Вместе со старыми большевиками судили врачей, рядовых бюрократов и таинственных филеров. Врачам приписывали отравление Максима Горького и некоторых видных политических деятелей - врачи якобы выполняли поручения "правотроцкистского центра". Вышинский блистал знаниями древней истории и уверял, что за две тысячи лет до Бухарина древние римляне загадочно отравляли неугодных им сограждан. Тот же Вышинский, добившись от Николая Ивановича "признания", что он будто бы еще в 1918 году намеревался арестовать Ленина, восклицал: "Проклятая помесь лисицы со свиньей" или "Василий Шуйский, он же Иуда Искариот".
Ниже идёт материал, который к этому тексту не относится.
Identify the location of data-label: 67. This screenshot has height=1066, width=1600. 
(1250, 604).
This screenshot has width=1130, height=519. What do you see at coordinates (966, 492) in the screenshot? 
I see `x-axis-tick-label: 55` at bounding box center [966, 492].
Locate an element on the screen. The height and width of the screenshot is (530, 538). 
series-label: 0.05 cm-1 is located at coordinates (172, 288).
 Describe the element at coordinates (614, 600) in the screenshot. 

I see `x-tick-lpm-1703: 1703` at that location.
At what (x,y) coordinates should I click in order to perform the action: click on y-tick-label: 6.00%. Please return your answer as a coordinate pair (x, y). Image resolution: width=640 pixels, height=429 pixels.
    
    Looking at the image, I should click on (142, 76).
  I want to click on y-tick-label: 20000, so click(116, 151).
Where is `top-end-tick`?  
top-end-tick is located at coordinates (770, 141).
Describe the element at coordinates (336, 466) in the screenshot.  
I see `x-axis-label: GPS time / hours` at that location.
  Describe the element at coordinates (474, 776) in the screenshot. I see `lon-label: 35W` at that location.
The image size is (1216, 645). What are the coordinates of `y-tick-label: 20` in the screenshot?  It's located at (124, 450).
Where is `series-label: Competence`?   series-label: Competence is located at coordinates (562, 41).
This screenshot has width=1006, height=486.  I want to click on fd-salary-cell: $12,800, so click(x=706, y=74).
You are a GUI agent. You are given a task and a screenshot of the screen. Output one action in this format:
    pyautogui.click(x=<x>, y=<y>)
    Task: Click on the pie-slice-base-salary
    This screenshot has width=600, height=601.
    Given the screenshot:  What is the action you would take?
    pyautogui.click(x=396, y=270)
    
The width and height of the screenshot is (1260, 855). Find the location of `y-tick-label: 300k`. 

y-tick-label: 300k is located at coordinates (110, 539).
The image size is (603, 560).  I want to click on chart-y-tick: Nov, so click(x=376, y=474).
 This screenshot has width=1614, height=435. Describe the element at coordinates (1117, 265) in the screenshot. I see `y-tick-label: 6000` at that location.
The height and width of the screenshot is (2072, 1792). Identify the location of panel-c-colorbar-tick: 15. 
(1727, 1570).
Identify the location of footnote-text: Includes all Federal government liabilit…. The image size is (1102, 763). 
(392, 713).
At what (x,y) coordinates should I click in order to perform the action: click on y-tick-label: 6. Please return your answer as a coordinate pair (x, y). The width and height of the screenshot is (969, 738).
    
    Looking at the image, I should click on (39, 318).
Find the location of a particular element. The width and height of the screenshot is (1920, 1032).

Все мне казалось нестерпимо тяжелым сном, и я не мог толком рассказать о процессе даже Любе и Ирине. Я теперь также ничего не понимаю, и "Процесс" Кафки мне кажется реалистическим, вполне трезвым произведением.

Я. Г. Селих спросил меня: "Напишите о процессе?" Я вскрикнул: "Нет!" - и, видно, голос у меня был такой, что после этого никто мне не предлагал написать о процессе.

Я вспоминаю сейчас веселого Николая. Ленин называл его "Бухарчиком", говорил о нем "любимец партии". Сталин хотел не только очернить и убить Бухарина, он хотел уничтожить память о нем. Правда всегда побеждает - рано или поздно. Порой слишком поздно… Я не мог не написать о друге далекой молодости.